Welcome to Episode Thirty of our nightly audio adventure, The Prisoner of Windsor. For fans of my serialization of The Prisoner of Zenda, this is a sequel and a contemporary inversion - that's to say, this time round the Ruritanian has to sub for the Englishman - which isn't so easy in a fantastical kingdom prone to strange, superstitious fears. In tonight's episode, for example, the country faces a new threat:
The chief executive of Public Health England and vice-president of NASTI – the National Association for Sexually Transmitted Infections – had a transmission model showing that a hyper-resistant post-Brexit strain of Covid-related climate-change-accelerated mega-gonorrhea could bring the UK to its knees within seventy-two hours...
'Have you all gone daft?' I interjected. 'Is there one verified case of this mega-gonorrhea?'
'Well, actually,' said His Majesty, 'I don't wish to be indiscreet, but we rather think you've got a bad dose.'
All that plus some not so de-radicalized Mohammeds and a touchy rocker. If you're a member of The Mark Steyn Club you can hear Part Thirty of our serialization of The Prisoner of Windsor simply by clicking here and logging-in. All previous episodes can be found here.
Peter, a First Week Founding Member of The Mark Steyn Club from a town that lends its name to one of this tale's royal duchesses, writes:
Still loving this, many thanks. Some of the episodes remind me of The Man Who Was Thursday - a semi-nightmare phantasmagoria - but all too real of course.

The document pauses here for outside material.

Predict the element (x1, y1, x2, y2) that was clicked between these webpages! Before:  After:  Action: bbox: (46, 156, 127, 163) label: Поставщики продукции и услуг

Alas, yes. A few episodes back, after Rudy Elphberg gives a pro-imperialism speech to a teachers' conference, I mentioned en passant:
As you undoubtedly know, the great speech-disaster scene in English literature is Gussie Fink-Nottle's address to the Market Snodsbury Grammar School, which is a work of genius by P G Wodehouse.
Peter adds:
Indeed. But a shout-out here to Jim Dixon's drunken lecture from Kingsley Amis' Lucky Jim...
No arguments there: one of the great set-pieces of the post-war English novel.